SCHWARTZ, Barthélémy. "L’équité a bon dos"

(Publié dans Oiseau-tempête n°10, 2003)

économie (généralités)SCHWARTZ, Barthélémy

Daniel Lindenberg analyse dans son livre, Le Rappel à l’ordre, enquête sur les nouveaux réactionnaires  [1] une tendance visible en France, presque banalisée depuis quelques années, d’une remise en cause des valeurs démocratiques. Par «  démocratie  », il entend la société actuelle ; précisons, ici, qu’il s’agit du régime démocratique du capitalisme d’économie mixte aujourd’hui en crise.

«  Le 21  avril 2002  [2], écrit-il, a emporté bien des certitudes. N’y voir qu’un effet du discrédit des élites, comme le font beaucoup ces derniers temps, c’est non seulement faire le jeu des populismes qui ont aujourd’hui le vent en poupe en Europe, mais aussi ignorer la puissance corrosive des idées qui s’affirment et que traduit le retour de thèmes aux saveurs un peu oubliées : l’ordre, l’autorité, la restauration des valeurs, le ‘‘peuple réel” (souvenons-nous un instant du “pays réel” de Charles Maurras), voire le culte des racines et des identités constituées. Autant de figures qui renvoient en réalité à une méfiance de plus en plus marquée à l’égard de la démocratie, de l’État de droit et des fondements d’une “société ouverte” au moment même où on les croyait durablement installés dans les esprits. […] Exit l’État de droit, retour à l’État-Léviathan comme ultime recours devant le spectre de la “guerre de tous contre tous”. Tel serait le programme du “siècle qui naît”.  »

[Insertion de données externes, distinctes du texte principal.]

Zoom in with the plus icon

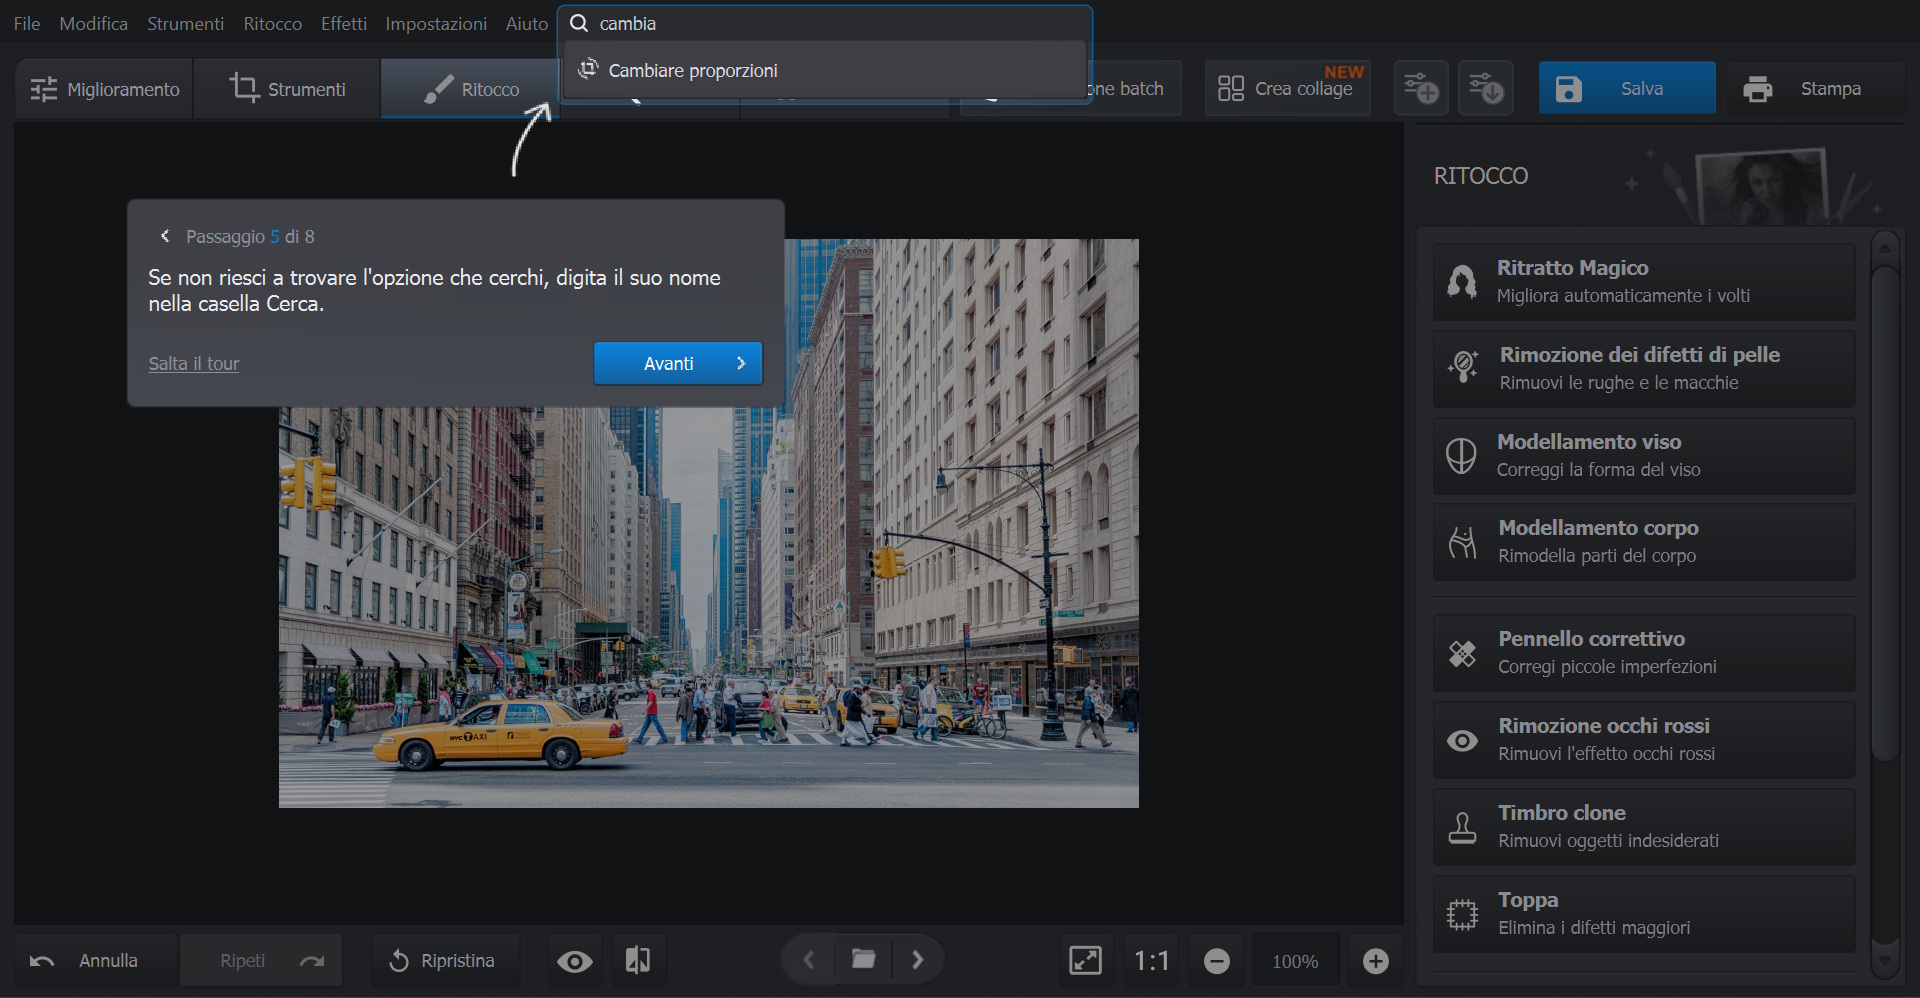(x=1375, y=961)
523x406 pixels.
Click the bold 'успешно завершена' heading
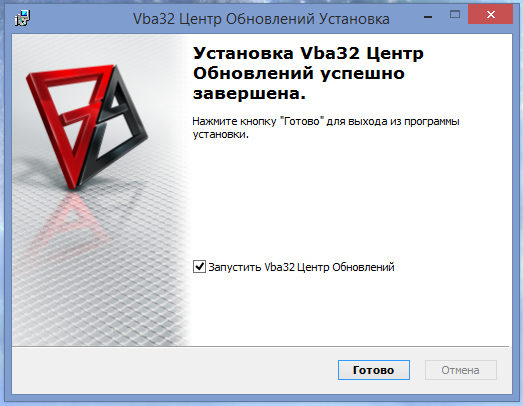299,83
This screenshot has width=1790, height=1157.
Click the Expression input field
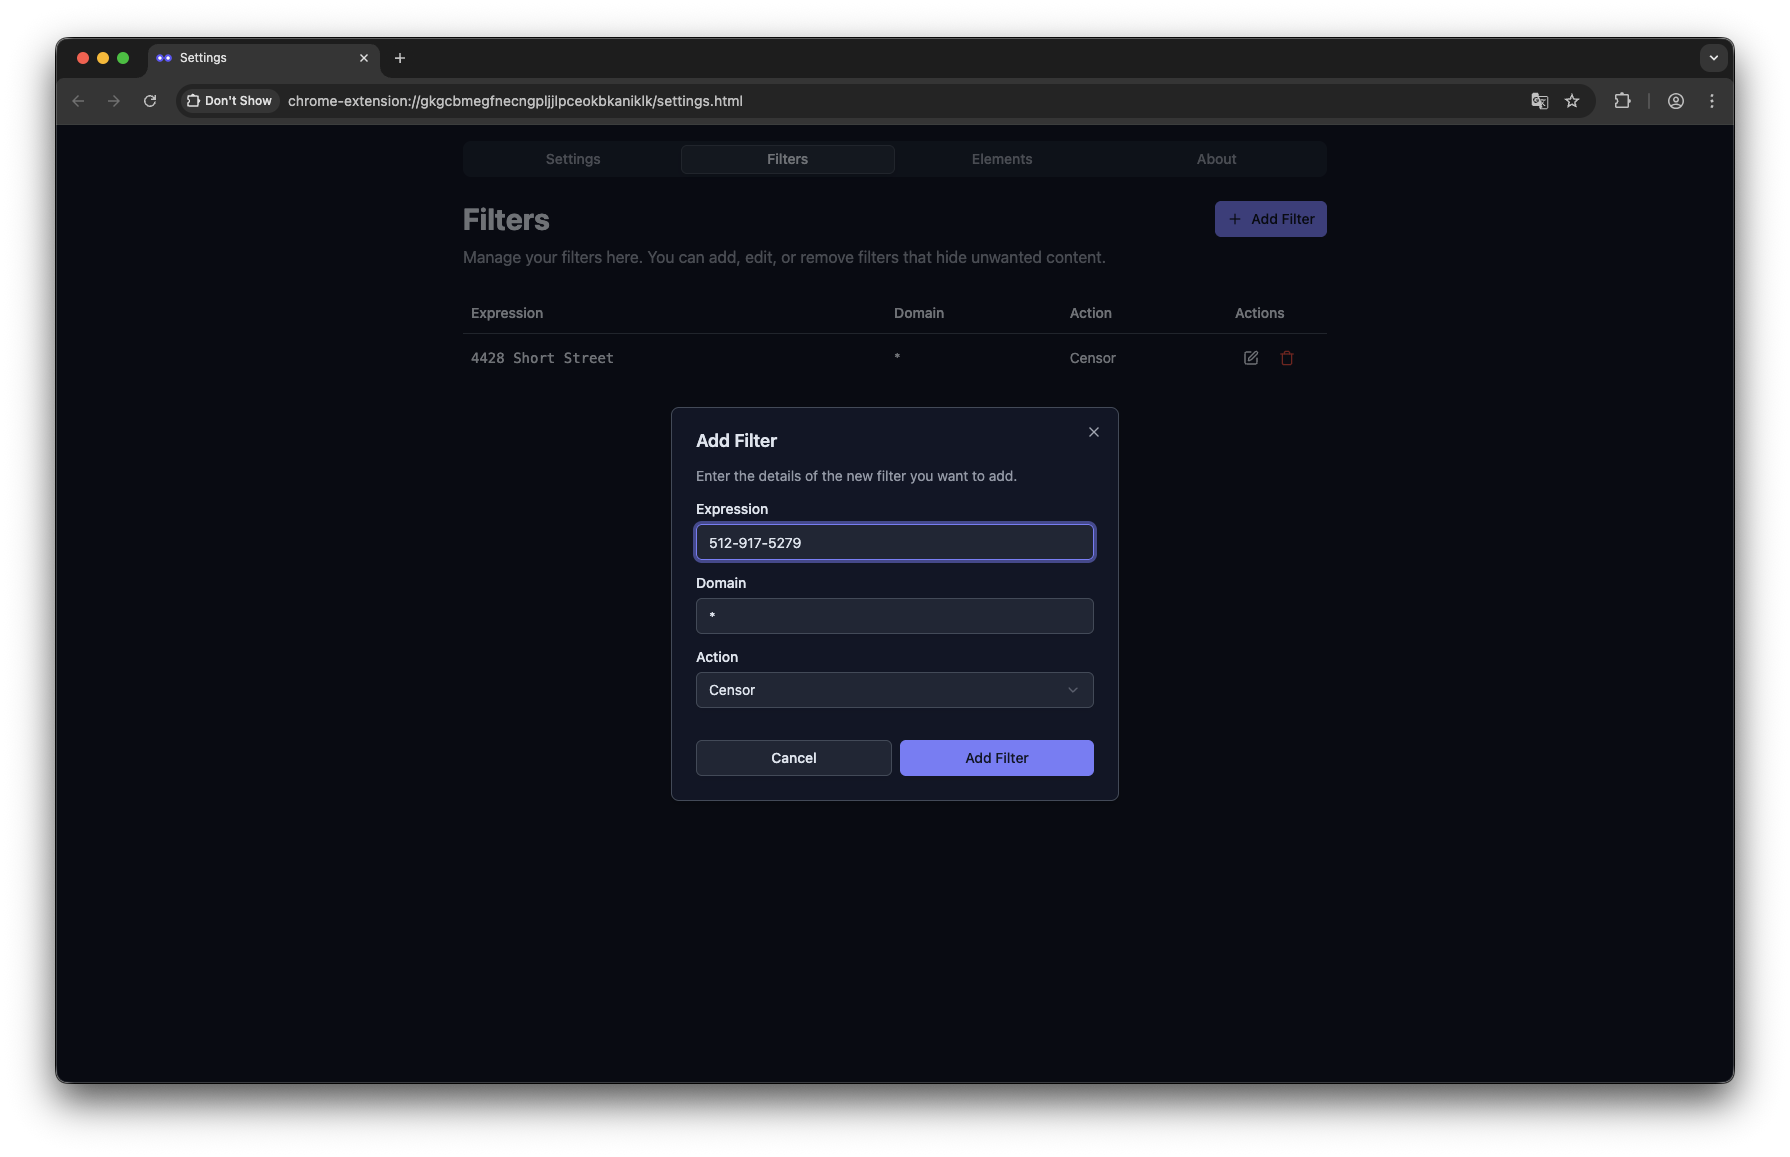pyautogui.click(x=894, y=543)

Dans ce contexte récent, certains découvrent la nation «  fondatrice de la civilisation  », d’autres, tel ce sociologue qui revendique «  soyons réactionnaires !  » et rappelle «  l’essence de la chrétienté, porteuse de nos valeurs et de notre esprit de tolérance  »  [3] ; d’autres encore envisageraient de revoir les termes de la séparation de l’Église et de l’État dans le sens d’une revalorisation positive de la «  chrétienté  ». Cette recomposition idéologique touche, par exemple en France, à la fois les milieux de droite et de gauche (politiciens, intellectuels et chefs d’entreprise). Le vote «  unanime  » des députés socialistes et l’«  abstention  » des communistes (d’accord sur la «  nécessité de sanctionner  » même s’ils trouvent la peine «  excessive  [4]   ») en faveur des textes sécuritaires votés en 2003 réprimant l’outrage au drapeau patriotique ou à La Marseillaise [5] n’ont fait que confirmer cette tendance.

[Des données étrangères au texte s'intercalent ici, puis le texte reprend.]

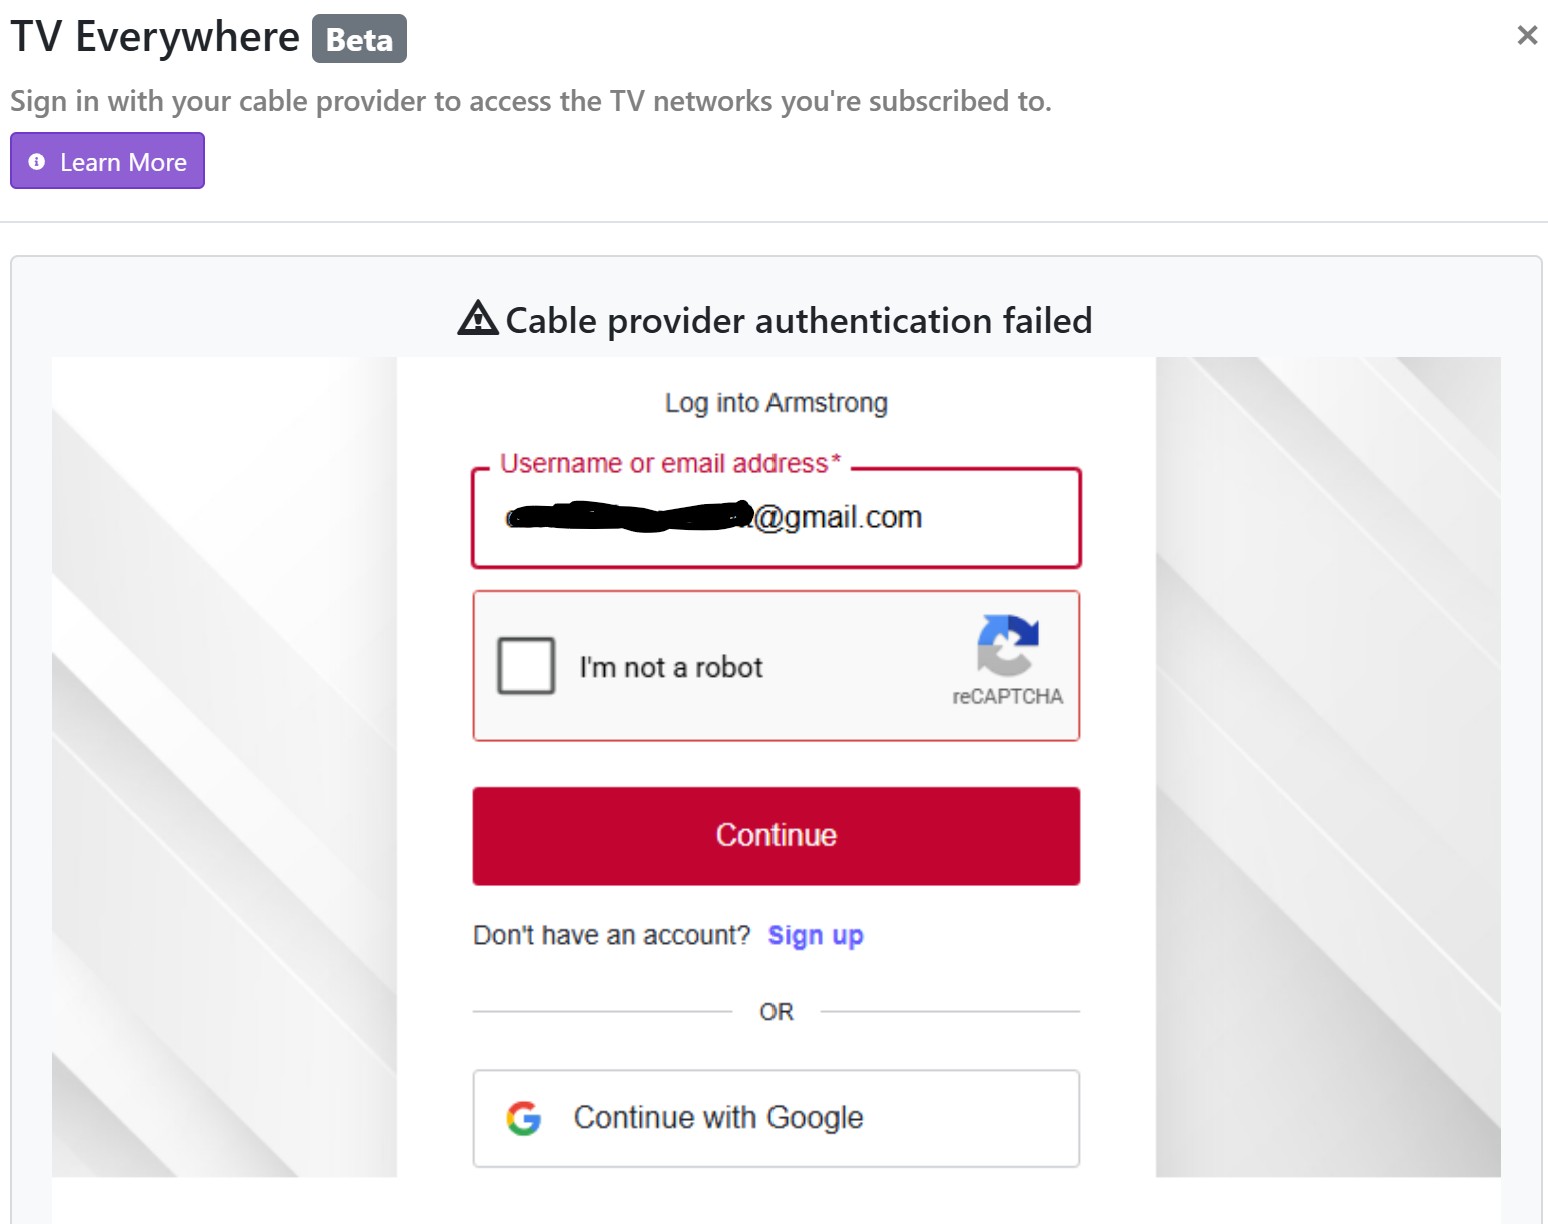Check the I'm not a robot checkbox
Viewport: 1548px width, 1224px height.
click(x=526, y=666)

[1Daniel Lindenberg, Le Rappel à l’ordre, enquête sur les nouveaux-réactionnaires, Seuil 2002

[2En 2002, l’extrême droite est parvenue au deuxième tour de l’élection présidentielle en France, passant devant le candidat de gauche éliminé, de ce fait, dès le premier tour.

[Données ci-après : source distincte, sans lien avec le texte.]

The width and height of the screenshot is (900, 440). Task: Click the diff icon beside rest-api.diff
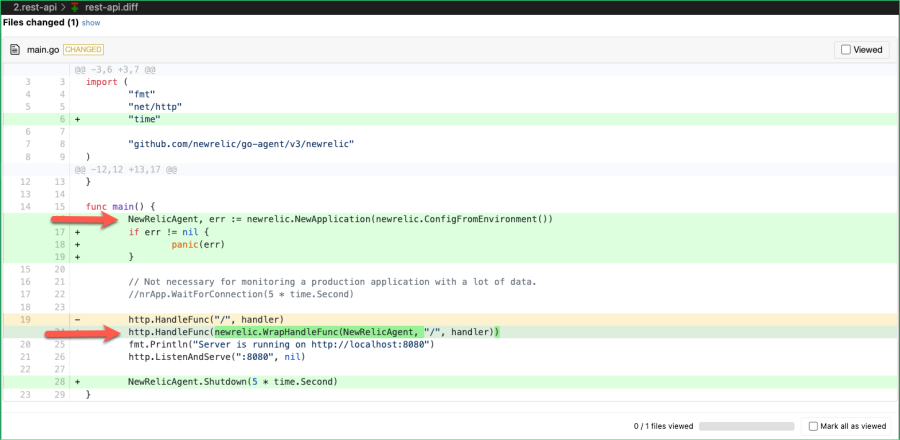(75, 7)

[3«  Soyons réactionnaires  », Catherine Pauchet, sociologue, Libération, 29  novembre 2002 ; du même tonneau : «  Pour la République démocratique  », Blandine Kriegel, Libération, 4  décembre 2002.

[4«  La gauche se rallie à l’étendard de Sarkozy – elle a voté le texte sur les outrages au drapeau et à l’hymne [national]  », Libération, 25  janvier 2003.